Instinct tells me that lower iron is not the only benefit, or even the main benefit from blood donation.  First, the body can quickly recover iron lost to blood donation by dialing up the absorption from dietary sources.  The effect on the body’s iron stores is likely to be short-term.  Second, the evidence for association between high iron and high disease risk is actually weaker than the evidence for benefit from blood donation.  So my guess is that this is a hormetic effect.  Blood donation is like exercise or a low-calorie diet or low-dose toxins or radiation: it signals to the body that there is danger, which turns on protective mechanisms that go into high gear and overcompensate.  (There is an evolutionary explanation for the overcompensation.)

Social and emotional factors have a dominant influence on longevity.  It is often overlooked, but connectedness with others, sense of satisfaction and fulfillment, healthy loving relationships are all powerfully correlated with health and life expectancy.  Giving blood may be an indicator of pro-social attitudes that prefigure longevity, or it may be an active pursuit of a pro-social behavior that promotes longevity through psychological pathways.

My experience

For several years, Valter Longo has been expounding a theory that an extended fast can reset the immune system.  The data on blood donation suggested to me that something similar was happening, and that there might be synergistic benefit from combining a fast with blood donation.
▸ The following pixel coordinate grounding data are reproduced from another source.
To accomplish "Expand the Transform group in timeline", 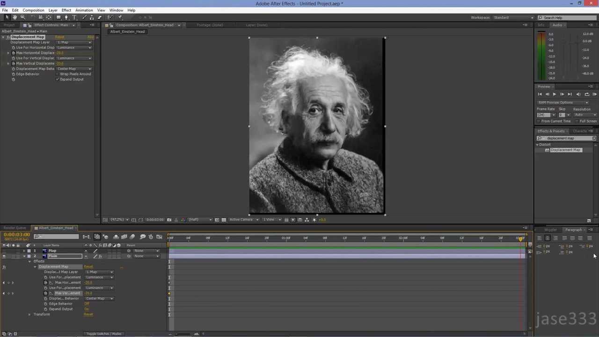I will click(x=29, y=315).
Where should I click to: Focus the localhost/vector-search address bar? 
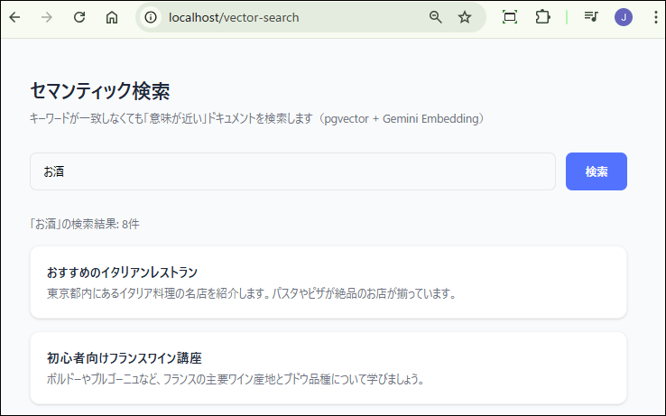[289, 17]
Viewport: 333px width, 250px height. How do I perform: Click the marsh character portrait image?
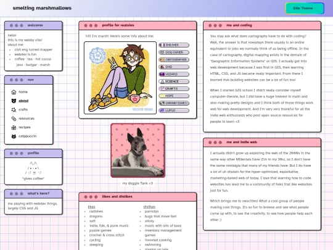120,78
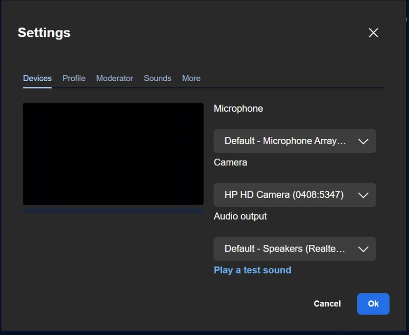Open the Default - Microphone Array selector

tap(285, 141)
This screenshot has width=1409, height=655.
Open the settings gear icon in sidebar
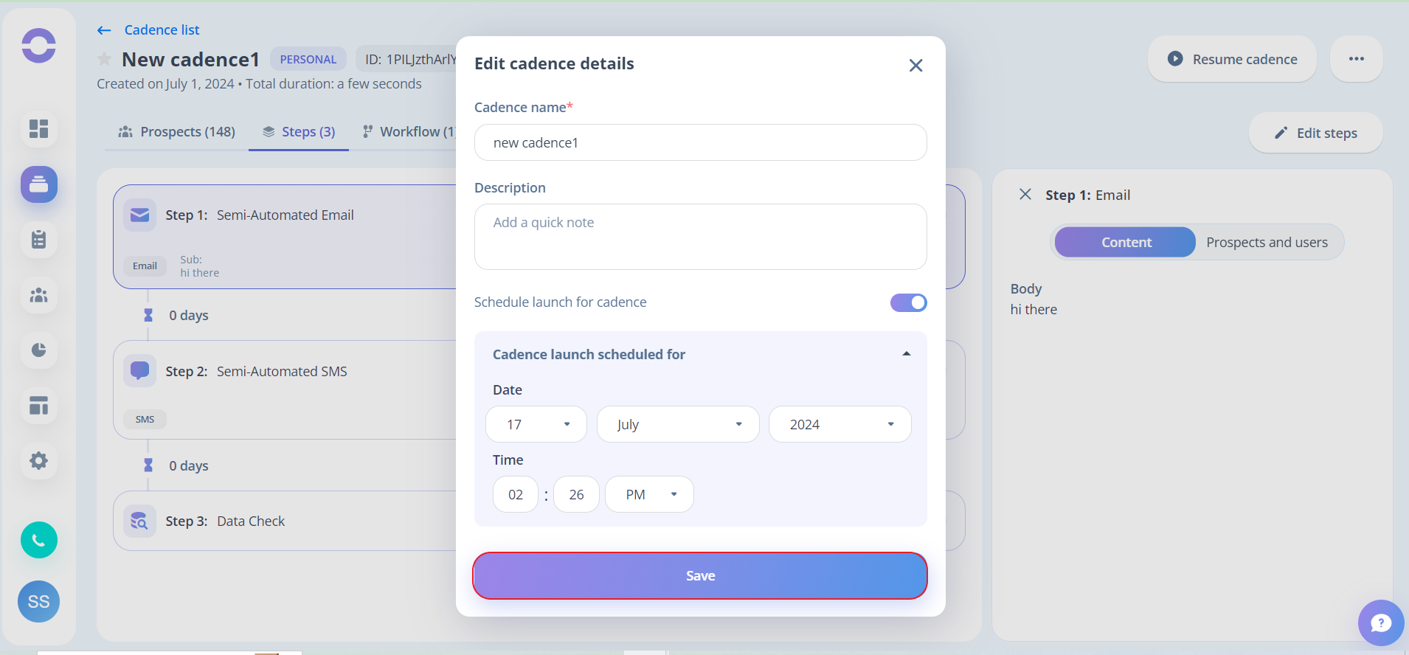pos(38,461)
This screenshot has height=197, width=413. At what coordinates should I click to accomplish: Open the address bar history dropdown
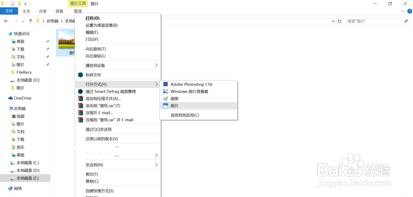[x=333, y=21]
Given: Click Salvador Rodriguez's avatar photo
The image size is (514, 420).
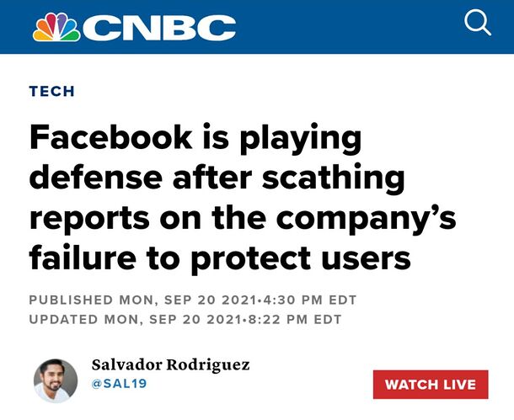Looking at the screenshot, I should tap(56, 380).
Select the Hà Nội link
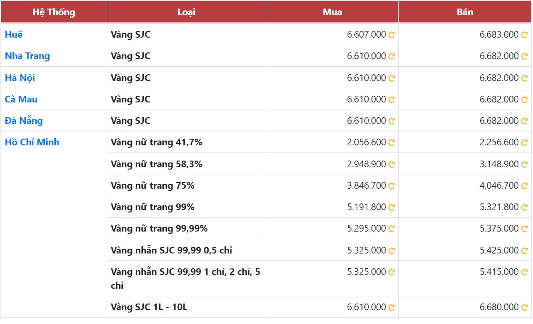533x324 pixels. (20, 78)
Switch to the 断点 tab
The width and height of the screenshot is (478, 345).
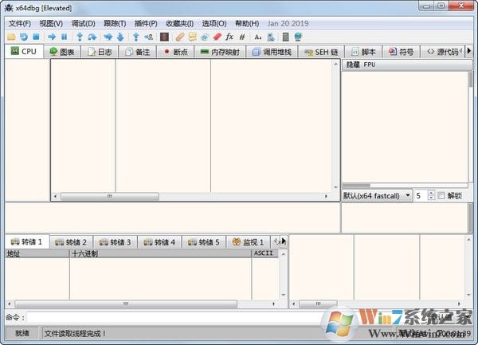tap(176, 52)
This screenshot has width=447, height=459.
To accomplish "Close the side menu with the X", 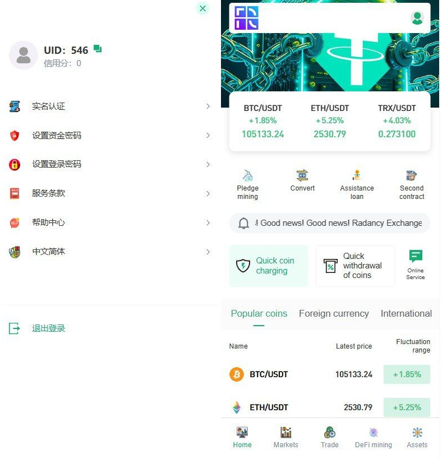I will click(x=202, y=8).
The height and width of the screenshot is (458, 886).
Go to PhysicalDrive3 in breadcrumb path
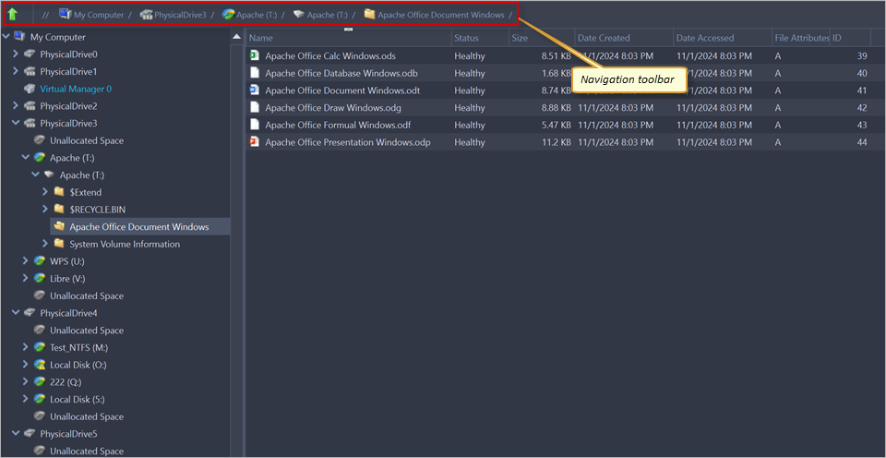(179, 15)
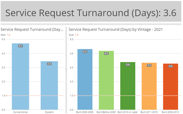
Task: Select the Built 2011-2015 orange bar
Action: pos(149,86)
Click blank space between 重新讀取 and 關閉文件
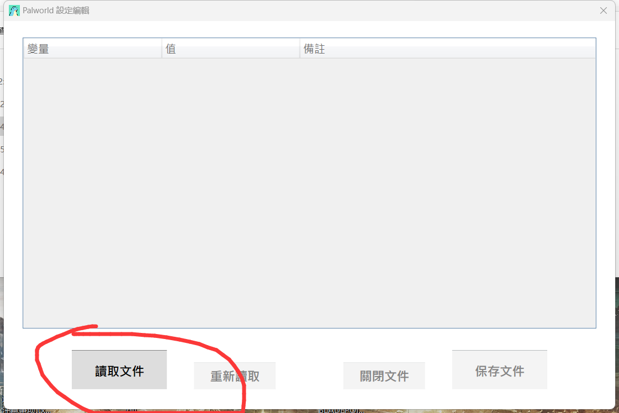Screen dimensions: 619x413 [x=309, y=376]
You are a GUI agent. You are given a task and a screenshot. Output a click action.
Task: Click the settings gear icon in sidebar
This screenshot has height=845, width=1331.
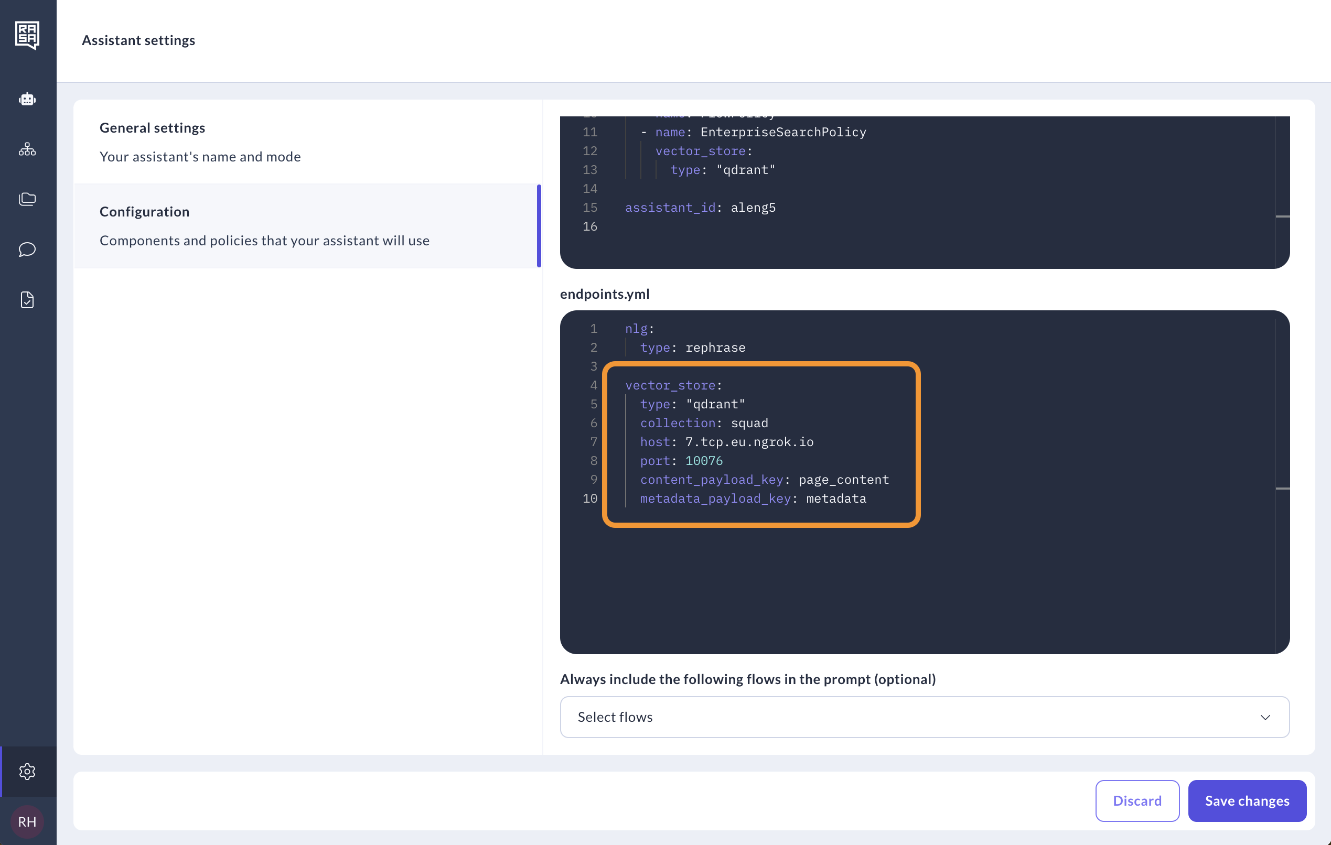[28, 771]
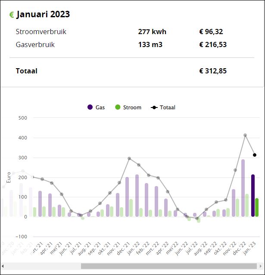Select the gas bar for nov. '22
Screen dimensions: 265x275
pyautogui.click(x=234, y=202)
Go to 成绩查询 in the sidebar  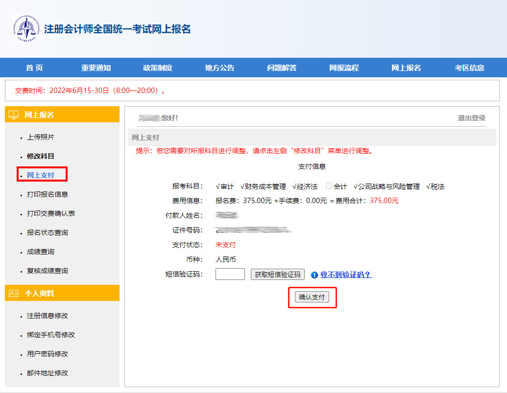click(x=41, y=252)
I have been doing Longo’s 5-day Fasting-Mimicking Diet every 4-6 weeks, and it happened that I was FMD-ing when I first read about the benefits of blood donation last week.

I found a Red Cross blood drive on the last day of my FMD within 5 miles of my house.  I chose discretion over valor, and drove out there rather than deploying the bicycle which is my habitual mode of transit.  It had been several years since I have given blood, but I could hardly be surprised that there was 40 minutes of paperwork the Red Cross asked me to read and sign.  Reasons for exclusion include not just infectious diseases but travel  to many regions of the world, intravenous drug use (ever), homosexual activity (ever), cancer (ever), several congenital diseases….I started to feel nervous that they would ask whether I had been on a semi-fast for 5 days, or discover that I hadn’t had a meal in almost 22 hours.  They didn’t ask anything of the sort, and I was able to answer all the questions truthfully.  When I had trouble raising the thermometer above 96 degrees and my blood pressure read out at 85/60, they asked if this was usual for me.  I offered the excuse that ”I am a marathon runner”, which is a stretch.  

Red Cross is strict about the rules, but they really do want our blood.  So I slipped through, stretched out on the table and offered up my left arm.  The procedure itself took only 15 minutes, and went off without a problem.  No light-headedness or weakness–I got up afterward and walked out, hungry and more than ready to re-feed myself after 5 days of minimalist fare.  I might have bicycled after all.